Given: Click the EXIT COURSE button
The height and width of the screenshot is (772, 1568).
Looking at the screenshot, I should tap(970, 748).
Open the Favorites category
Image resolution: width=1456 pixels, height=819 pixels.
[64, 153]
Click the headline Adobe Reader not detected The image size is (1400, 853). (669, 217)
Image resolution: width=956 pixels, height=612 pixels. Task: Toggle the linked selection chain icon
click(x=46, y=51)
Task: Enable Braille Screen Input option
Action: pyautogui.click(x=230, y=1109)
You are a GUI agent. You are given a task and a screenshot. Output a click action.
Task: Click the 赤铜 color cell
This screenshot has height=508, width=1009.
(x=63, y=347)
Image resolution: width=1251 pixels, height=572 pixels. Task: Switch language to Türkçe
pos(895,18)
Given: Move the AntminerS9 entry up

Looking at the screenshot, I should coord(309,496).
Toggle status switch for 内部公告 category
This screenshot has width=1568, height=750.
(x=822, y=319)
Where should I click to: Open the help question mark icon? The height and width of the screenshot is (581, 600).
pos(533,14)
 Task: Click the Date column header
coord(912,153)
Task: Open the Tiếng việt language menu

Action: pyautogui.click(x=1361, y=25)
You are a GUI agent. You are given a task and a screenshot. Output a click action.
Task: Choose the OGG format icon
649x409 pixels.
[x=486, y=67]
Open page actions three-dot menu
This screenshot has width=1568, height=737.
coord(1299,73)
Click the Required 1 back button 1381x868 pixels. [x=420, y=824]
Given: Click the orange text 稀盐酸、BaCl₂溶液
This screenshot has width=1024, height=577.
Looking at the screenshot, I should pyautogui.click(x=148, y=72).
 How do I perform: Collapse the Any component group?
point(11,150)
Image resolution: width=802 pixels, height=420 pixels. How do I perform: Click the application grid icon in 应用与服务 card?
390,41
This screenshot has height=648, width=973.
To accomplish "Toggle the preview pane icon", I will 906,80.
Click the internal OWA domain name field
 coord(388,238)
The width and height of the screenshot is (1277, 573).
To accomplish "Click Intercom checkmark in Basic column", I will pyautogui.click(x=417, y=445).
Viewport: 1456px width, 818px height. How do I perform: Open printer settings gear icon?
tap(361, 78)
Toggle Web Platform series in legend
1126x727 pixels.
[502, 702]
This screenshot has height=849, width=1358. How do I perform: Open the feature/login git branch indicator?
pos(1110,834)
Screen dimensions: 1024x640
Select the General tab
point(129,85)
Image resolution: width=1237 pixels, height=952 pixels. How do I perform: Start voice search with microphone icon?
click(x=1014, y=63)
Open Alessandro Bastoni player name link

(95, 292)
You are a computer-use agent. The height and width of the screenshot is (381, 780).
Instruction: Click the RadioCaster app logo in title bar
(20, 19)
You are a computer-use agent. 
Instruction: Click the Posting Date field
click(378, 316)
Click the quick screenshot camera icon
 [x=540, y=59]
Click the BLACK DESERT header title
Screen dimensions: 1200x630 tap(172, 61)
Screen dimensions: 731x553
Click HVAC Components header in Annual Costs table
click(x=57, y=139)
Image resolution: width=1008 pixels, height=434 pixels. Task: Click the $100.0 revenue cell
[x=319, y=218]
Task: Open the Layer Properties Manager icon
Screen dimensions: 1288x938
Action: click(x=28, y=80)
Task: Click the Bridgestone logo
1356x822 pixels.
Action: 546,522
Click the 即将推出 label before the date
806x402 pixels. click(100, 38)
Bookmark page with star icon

○ ○ ○

- **INSTRUCTIONS FOR THE TASK**
Please copy out each line of the material that contains the string "accomplish".

- **ANSWER TO THIS EXERCISE**
To accomplish "Toggle the preview pane icon", I will 906,80.
To accomplish "Click Intercom checkmark in Basic column", I will pyautogui.click(x=417, y=445).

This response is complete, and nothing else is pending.